10.8 Comparison of Desi and Kabuli Genomes

There was another effort made towards the genome sequencing of chickpea, by whole genome sequencing of the ICC 4958 genotype which is desi type (Jain et al. 2013). There exist various differences in the final assemblies reported by two efforts mentioned above (Table 10.1). The genome size of the kabuli genome was 532.29 Mb, and in case of desi genome, it was 519.84 Mb.
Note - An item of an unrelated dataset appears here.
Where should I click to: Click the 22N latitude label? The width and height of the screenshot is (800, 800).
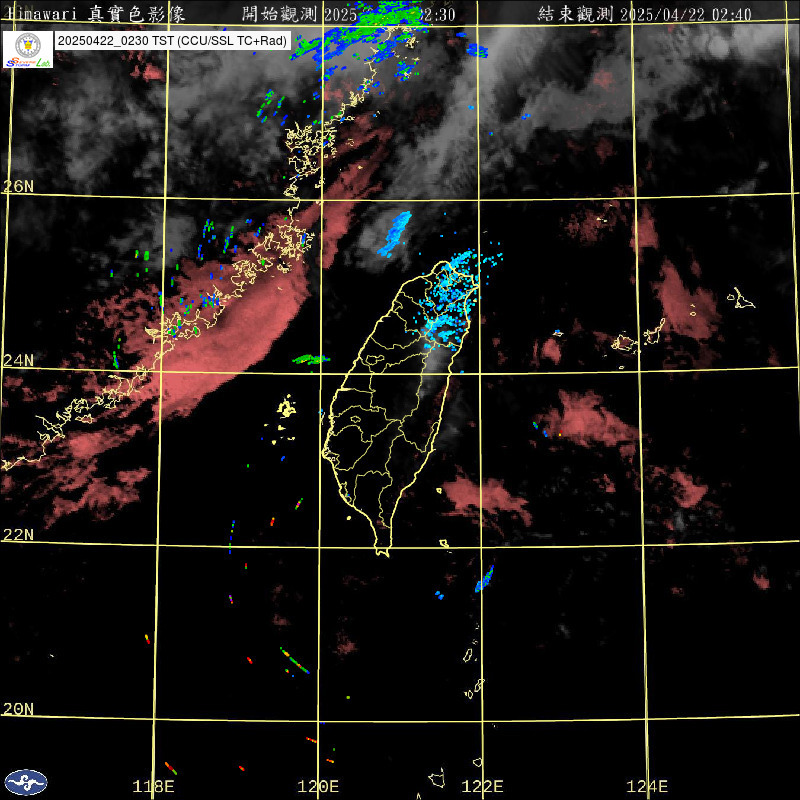(x=18, y=534)
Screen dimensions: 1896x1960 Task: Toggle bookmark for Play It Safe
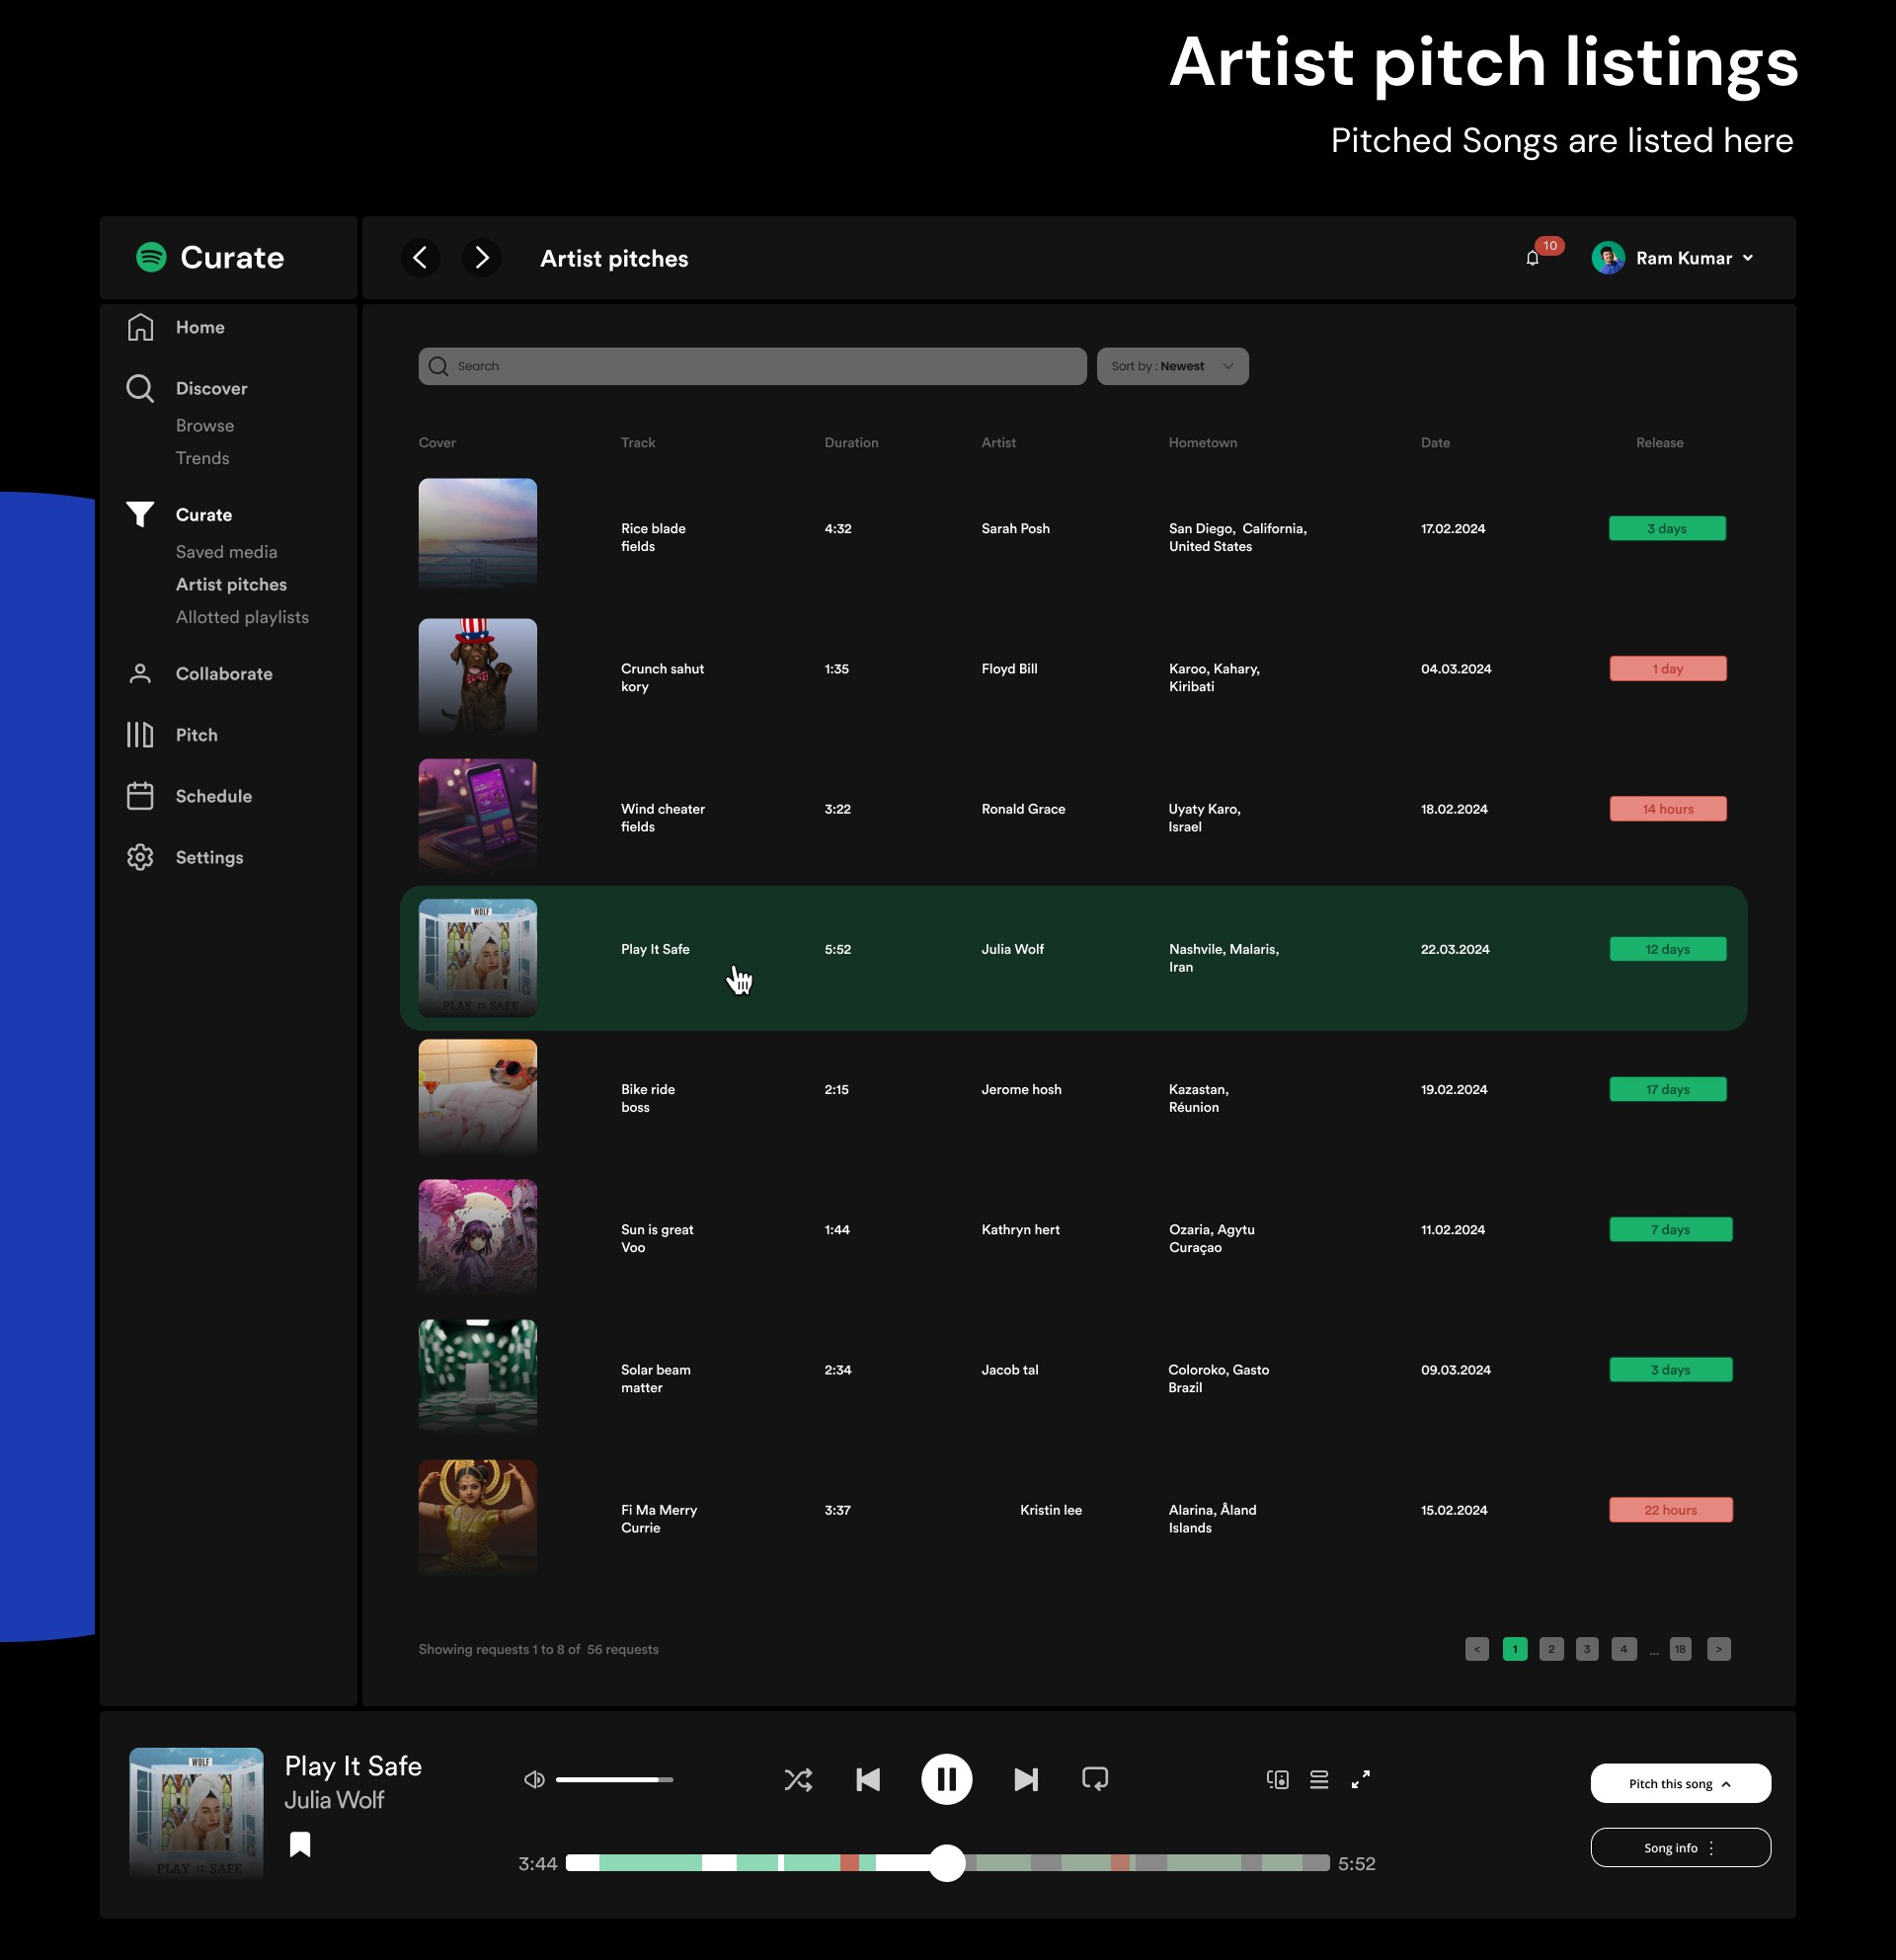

The number of gene models reported for the two genomes was similar: 28,269 in kabuli and 27,571 in desi. The number significantly differs for the number of scaffolds assembled and N50 for the two genome assemblies. The number of scaffolds is comparatively too less in case of kabuli genome, and also, the N50 value is comparatively high which states that the kabuli genome is much better in terms of these assembly parameters. As compared to desi, kabuli genome has ~2.8 times sequence anchored at pseudomolecules, and the longest scaffold in kabuli is more than twice the size of longest scaffold observed in desi genome. The number of miRNA, tRNA, and rRNA fragments is significantly higher in the kabuli genome. The GC content is bit higher in the kabuli genome which may be attributed to only Illumina technology used to develop the assembly. The desi genome is more fragmented in comparison with the kabuli genome, and kabuli genome will serve a better resource for genome-based studies in chickpea.
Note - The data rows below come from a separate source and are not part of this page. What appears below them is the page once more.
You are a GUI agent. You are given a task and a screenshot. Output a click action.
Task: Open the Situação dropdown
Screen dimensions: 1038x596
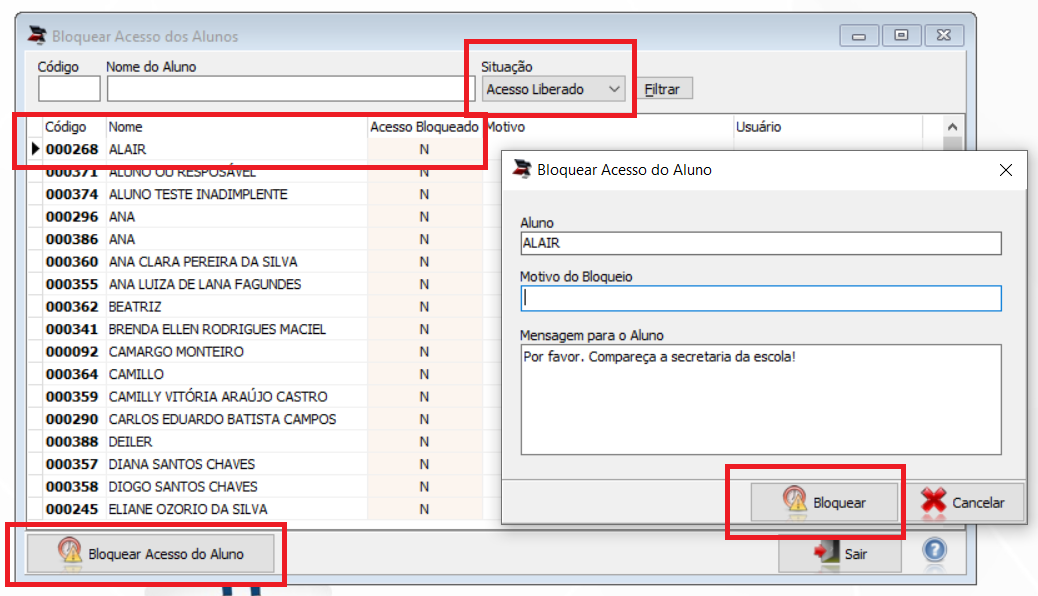553,89
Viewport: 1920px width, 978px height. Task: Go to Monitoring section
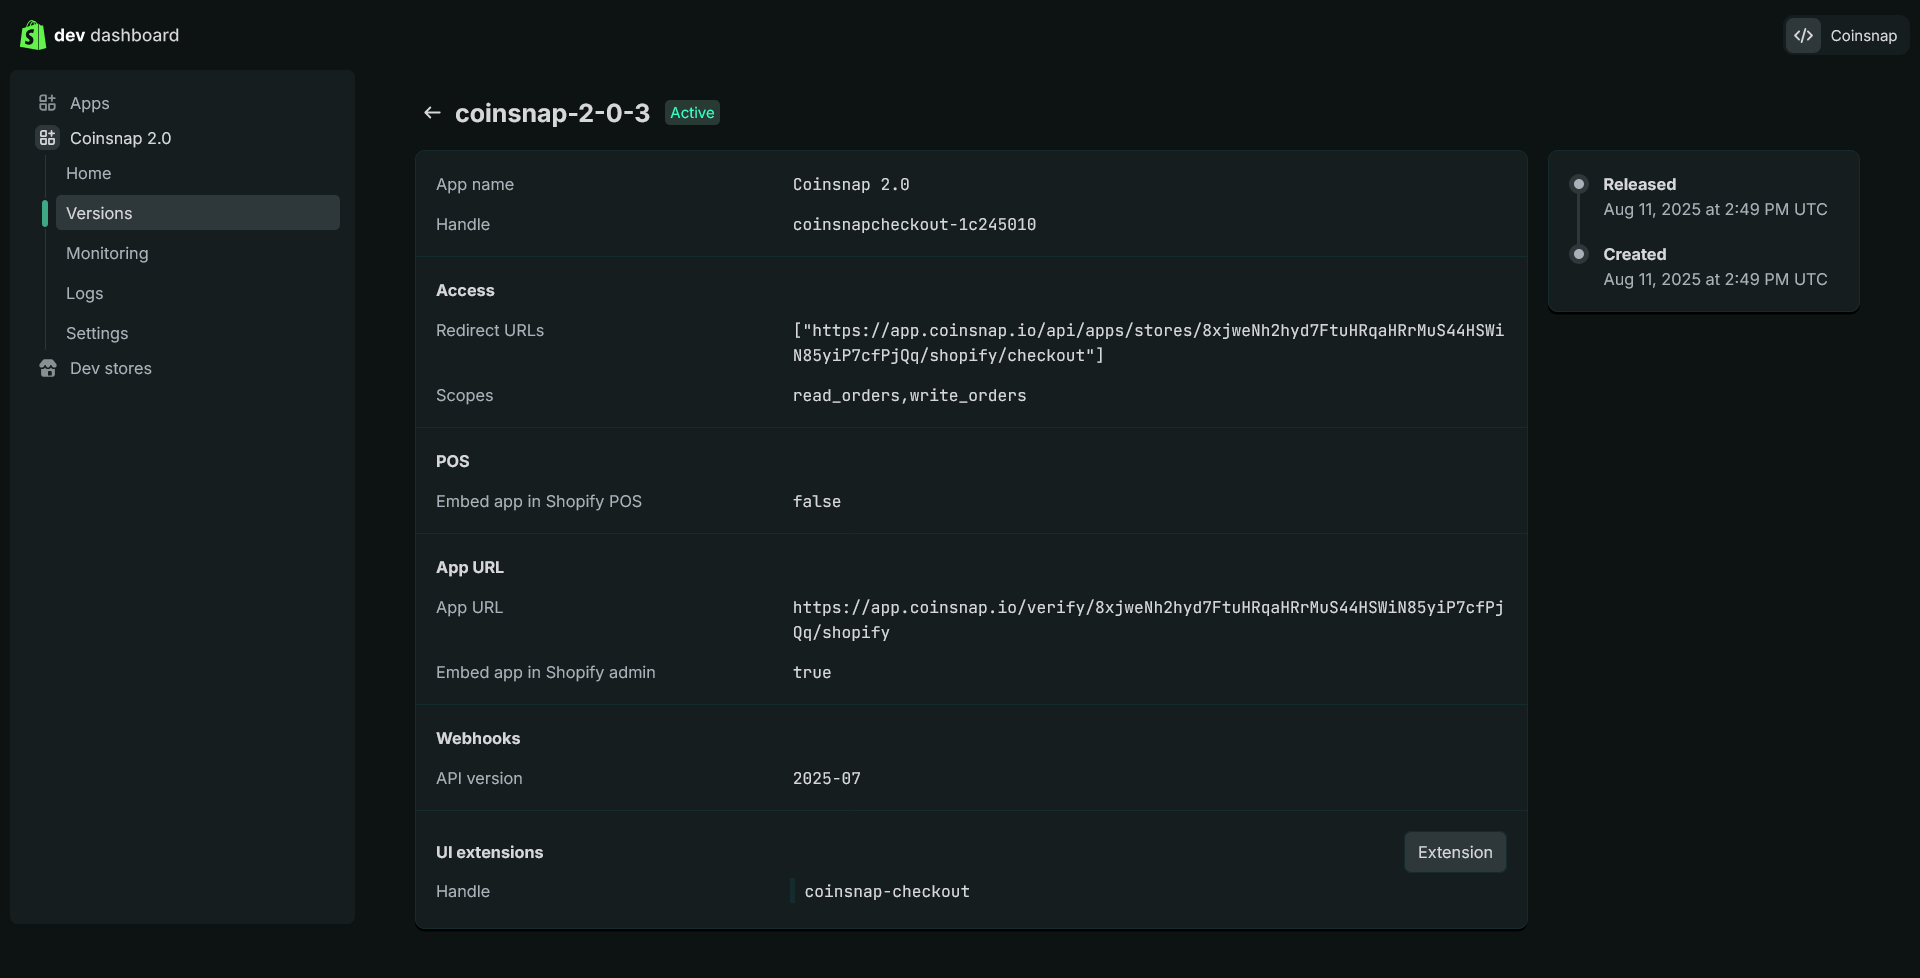[107, 253]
Table 10.1 Comparison of the features of first two draft genome assemblies in chickpea

10.9 Subsequent Validation

Both kabuli and desi assemblies were subsequently assessed using a chromosomal genomics approach to determine whether the differences in the genome assemblies represent real differences in genome structure or are artifacts of assembly of one or both genomes. Isolated chromosomes from each of the varieties were sequenced and the data was mapped to the pseudomolecules (Ruperao et al 2014). This analysis demonstrated that the physical genomes of kabuli and desi chickpea types are very similar and the observed differences in the sequence assemblies are due to major errors in the desi genome assembly, including the misplacement of whole chromosomes, portions of chromosomes, and the inclusion of a large portion of sequence assembly which does not appear to be from the genome of chickpea. In contrast, the kabuli assembly is mostly correct. Based on this analysis, updated versions of both kabuli and desi genome assemblies have been produced (http://doi.org/10.7946/P2G596 and http://doi.org/10.7946/P2KW2Q), with GBrowse access at http://www.cicer.info/.

10.10 Conclusion

The chickpea genome sequencing has provided the much needed thrust to genomics based breeding approaches. Further, the re-sequencing of the germplasm will help in better understanding of the diversity present in Cicer species. The resource generated from these sequencing efforts will help in improvement of the genome assembly with enhanced coverage. The improved genome assemblies will help in identification of regions linked to important agronomic traits. These sequencing efforts are expected to enhance the chickpea yield and its resistance to biotic and abiotic stresses.